## [EXERCISE INPUTS]
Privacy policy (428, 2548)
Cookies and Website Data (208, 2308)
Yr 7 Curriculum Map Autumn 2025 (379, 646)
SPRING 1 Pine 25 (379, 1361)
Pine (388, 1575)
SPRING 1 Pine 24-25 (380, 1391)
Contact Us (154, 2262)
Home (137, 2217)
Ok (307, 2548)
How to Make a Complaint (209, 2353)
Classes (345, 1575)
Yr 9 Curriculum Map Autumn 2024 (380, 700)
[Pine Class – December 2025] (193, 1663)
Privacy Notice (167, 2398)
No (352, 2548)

--

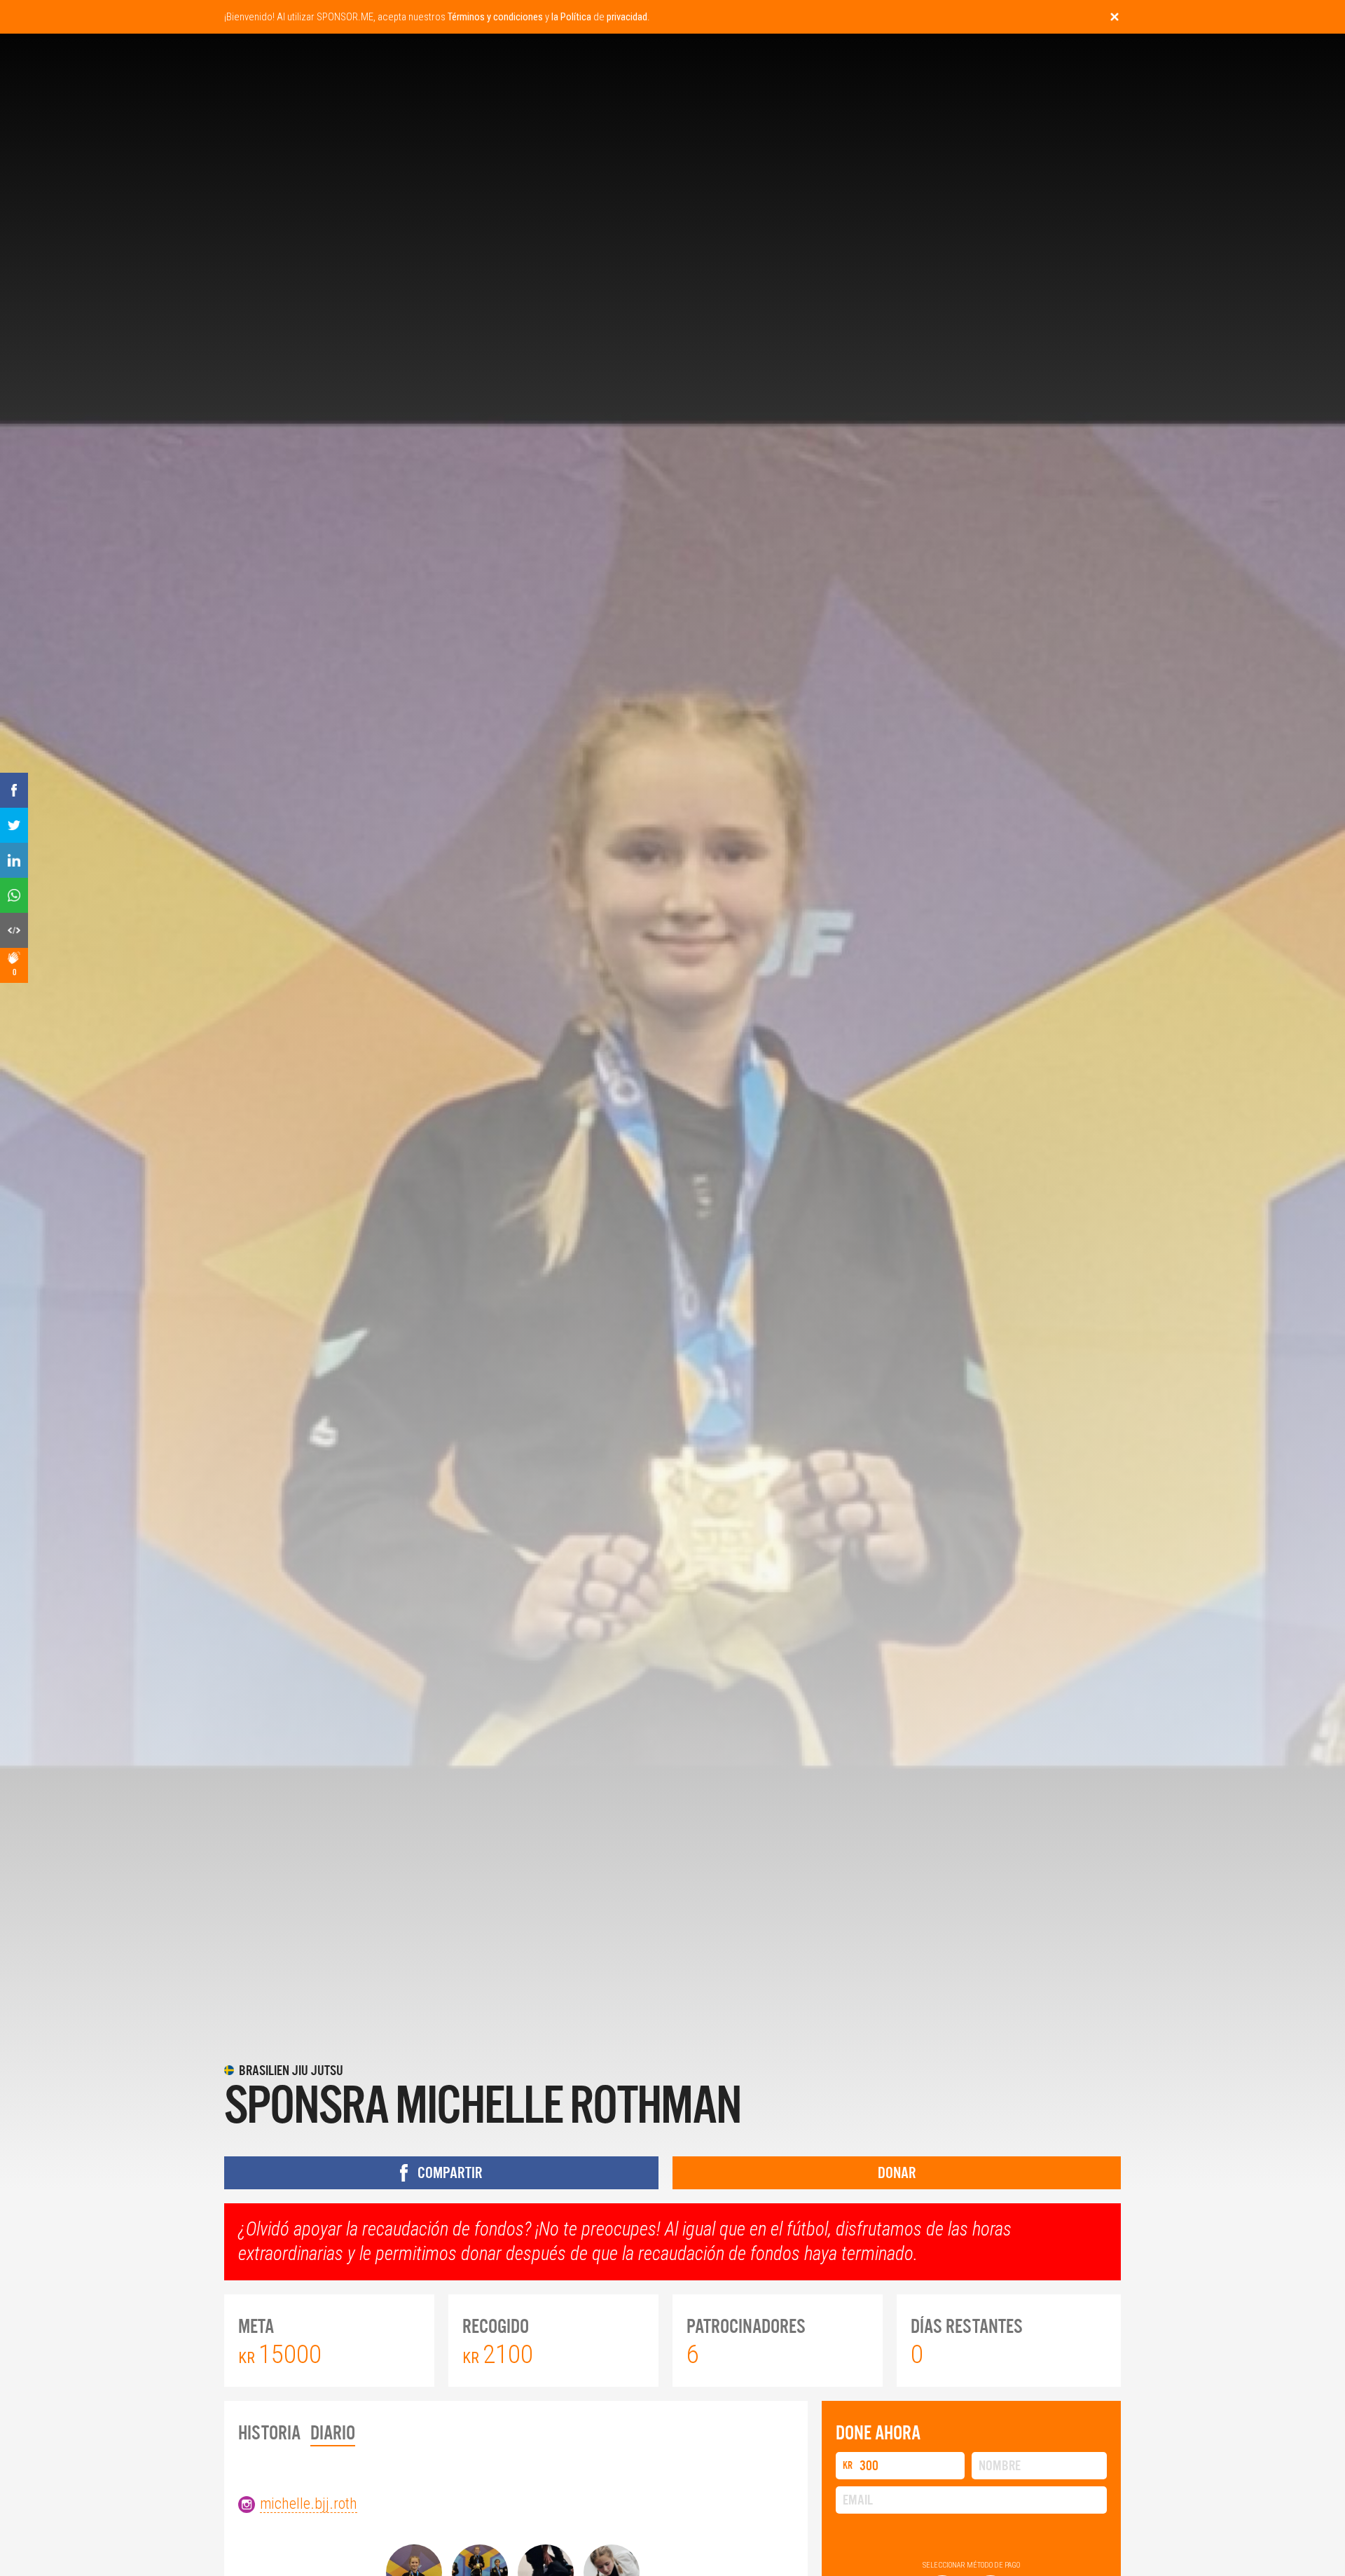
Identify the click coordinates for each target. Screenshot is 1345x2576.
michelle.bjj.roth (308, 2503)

## [WORK REQUEST]
Every line from the line containing "Privacy policy (428, 2548)" through the line containing "No (352, 2548)" in the records above must be retyped exactly. Leave out the rest.

## [ANSWER BELOW]
Privacy policy (428, 2548)
Cookies and Website Data (208, 2308)
Yr 7 Curriculum Map Autumn 2025 (379, 646)
SPRING 1 Pine 25 (379, 1361)
Pine (388, 1575)
SPRING 1 Pine 24-25 (380, 1391)
Contact Us (154, 2262)
Home (137, 2217)
Ok (307, 2548)
How to Make a Complaint (209, 2353)
Classes (345, 1575)
Yr 9 Curriculum Map Autumn 2024 (380, 700)
[Pine Class – December 2025] (193, 1663)
Privacy Notice (167, 2398)
No (352, 2548)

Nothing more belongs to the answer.